I have called Thomas Dekker and Henry Chettle hacks, but Thomas Heywood was the greatest hack of the Age of Shakespeare, having “an entire hand or at least the main finger” in “two hundred and twenty” (!) plays (Three Elizabethan Domestic Tragedies, p. 38). He is more like a television writer. His most famous play, A Woman Killed by Kindness (1603), is like a television melodrama, a weepy.
It even has a clear A plot and B plot, which only connect in
the first and last scenes. A gentleman
in trouble – in prison – for debt tries to prostitute his sister. Somehow this story works out for the best for
everyone. I suppose this is the B plot. In the A plot, another gentleman catches his wife
with another man but refrains from murdering them, instead killing her
with kindness.
FRANKFORD: My words are register’d in Heaven already;
With patience hear me.
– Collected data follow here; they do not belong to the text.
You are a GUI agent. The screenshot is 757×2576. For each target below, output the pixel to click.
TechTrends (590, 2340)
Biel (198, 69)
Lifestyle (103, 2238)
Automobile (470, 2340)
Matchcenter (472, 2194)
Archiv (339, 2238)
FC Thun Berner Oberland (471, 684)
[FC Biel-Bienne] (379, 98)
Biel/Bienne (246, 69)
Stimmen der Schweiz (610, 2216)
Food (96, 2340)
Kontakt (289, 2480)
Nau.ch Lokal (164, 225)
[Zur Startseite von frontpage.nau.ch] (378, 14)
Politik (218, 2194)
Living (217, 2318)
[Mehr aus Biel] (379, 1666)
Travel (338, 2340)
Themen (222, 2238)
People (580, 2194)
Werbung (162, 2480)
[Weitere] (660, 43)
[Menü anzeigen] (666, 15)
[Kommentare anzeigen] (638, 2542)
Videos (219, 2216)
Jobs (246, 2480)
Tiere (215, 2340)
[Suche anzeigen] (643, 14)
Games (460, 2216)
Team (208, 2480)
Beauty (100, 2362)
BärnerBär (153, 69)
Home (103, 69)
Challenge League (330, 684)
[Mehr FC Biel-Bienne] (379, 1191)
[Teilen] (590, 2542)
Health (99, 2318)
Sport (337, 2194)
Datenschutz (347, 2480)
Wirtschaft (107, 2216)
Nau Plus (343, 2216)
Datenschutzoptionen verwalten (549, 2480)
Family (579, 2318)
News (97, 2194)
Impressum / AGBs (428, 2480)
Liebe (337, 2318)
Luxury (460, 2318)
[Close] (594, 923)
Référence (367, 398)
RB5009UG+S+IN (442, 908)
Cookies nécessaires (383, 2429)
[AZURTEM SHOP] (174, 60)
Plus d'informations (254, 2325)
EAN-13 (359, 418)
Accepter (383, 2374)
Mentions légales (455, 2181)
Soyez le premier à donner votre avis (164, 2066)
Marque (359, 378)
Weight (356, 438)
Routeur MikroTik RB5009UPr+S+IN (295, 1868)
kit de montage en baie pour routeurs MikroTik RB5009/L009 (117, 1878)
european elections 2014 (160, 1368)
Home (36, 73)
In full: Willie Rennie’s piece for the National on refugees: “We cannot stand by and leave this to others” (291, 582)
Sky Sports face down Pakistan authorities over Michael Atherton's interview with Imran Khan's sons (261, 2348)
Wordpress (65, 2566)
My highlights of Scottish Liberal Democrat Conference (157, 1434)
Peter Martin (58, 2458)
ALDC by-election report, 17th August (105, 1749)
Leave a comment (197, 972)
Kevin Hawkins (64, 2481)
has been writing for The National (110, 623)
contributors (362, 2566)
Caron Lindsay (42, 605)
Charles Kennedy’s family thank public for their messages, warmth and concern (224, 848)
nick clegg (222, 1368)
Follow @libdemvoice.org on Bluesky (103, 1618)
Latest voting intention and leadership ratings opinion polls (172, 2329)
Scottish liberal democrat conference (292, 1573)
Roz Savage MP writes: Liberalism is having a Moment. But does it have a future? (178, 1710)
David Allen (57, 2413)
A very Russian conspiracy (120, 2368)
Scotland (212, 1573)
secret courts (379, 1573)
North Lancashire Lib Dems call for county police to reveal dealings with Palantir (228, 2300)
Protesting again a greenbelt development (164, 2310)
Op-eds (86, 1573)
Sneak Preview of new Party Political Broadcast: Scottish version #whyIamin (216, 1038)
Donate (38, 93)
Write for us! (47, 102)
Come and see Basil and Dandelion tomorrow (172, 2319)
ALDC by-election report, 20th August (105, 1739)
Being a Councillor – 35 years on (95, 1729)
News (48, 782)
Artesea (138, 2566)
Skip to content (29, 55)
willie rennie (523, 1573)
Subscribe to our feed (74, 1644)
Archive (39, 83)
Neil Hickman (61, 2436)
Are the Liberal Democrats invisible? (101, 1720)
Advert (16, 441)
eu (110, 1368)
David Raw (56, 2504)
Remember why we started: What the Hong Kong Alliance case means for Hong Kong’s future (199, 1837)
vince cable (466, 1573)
I’ll not martyr thee,
Nor mark thee for a strumpet, but with usage
Of more humility torment thy soul,
And kill thee, even with kindness. (IV.4, 251)
Against the title of the Penguin collection, Heywood’s play
is domestic but not really a tragedy. It
is if anything a deliberate move from the tragic to the pathetic, and from a
pagan to a Christian ethos. It makes me
wonder what a Puritan accommodation with the London theater might have looked
like. It is an ancestor of Samuel
Richardson novels and Douglas Sirk movies.
Only the last couple of acts, maybe just the last, are especially
interesting, as the melodrama really ramps up to an absurd level.
NICHOLAS: I’ll say you wept, I’ll swear you made me sad.
Why, how now eye? What now, what’s here to do?
I am gone, or I shall straight turn baby too. (V.3, 262)
Almost an instruction to the audience to burst into tears. Although Heywood does include a surprising joke
from this same servant at the end of the play, where the poor wife is about to
die, and her husband says he wishes to die with her:
FRANKFORD: As freely from the low depth of my soul
As my Redeemer hath forgiven His death,
I pardon thee. I will shed tears for thee,
Pray with thee, and in mere pity
Of they weak state, I’ll wish to die with thee.
ALL: So do we all.
NICHOLAS [aside]: So will not I;
I’ll sigh and sob, but, by my faith, not die. (V.4, 268)
Three Elizabethan Domestic Tragedies also includes Arden
of Faversham and The Yorkshire Tragedy (1605-8, somewhere in there),
both of which are domestic true crime plays featuring shocking murders. Where Arden is about an old murder
that for some reason was written up in a popular history book, The Yorkshire
Tragedy is ripped from the headlines, and feels like it. Simple, quick, short – less than half the
length of a regular five act play.
Socially interesting but artistically null. I suspect that a large number of plays like
this have been lost, never published or published in throwaway editions.
I wonder how much Heywood-style melodrama there was. Is A Woman Killed by Kindness a rare
beast, or were there dozens of these kinds of plays? Was Heywood working from an established
model, or was he an innovator, the hack who outdoes himself? No way to know.
The next play will be The Tragedy of Mariam, the Fair
Queen of Jewry (written c. 1603, published 1613) by Elizabeth Cary. More interested in the world of the theater,
I have been avoiding closet dramas, but this one is a special case. I know very little about it. We’ll see.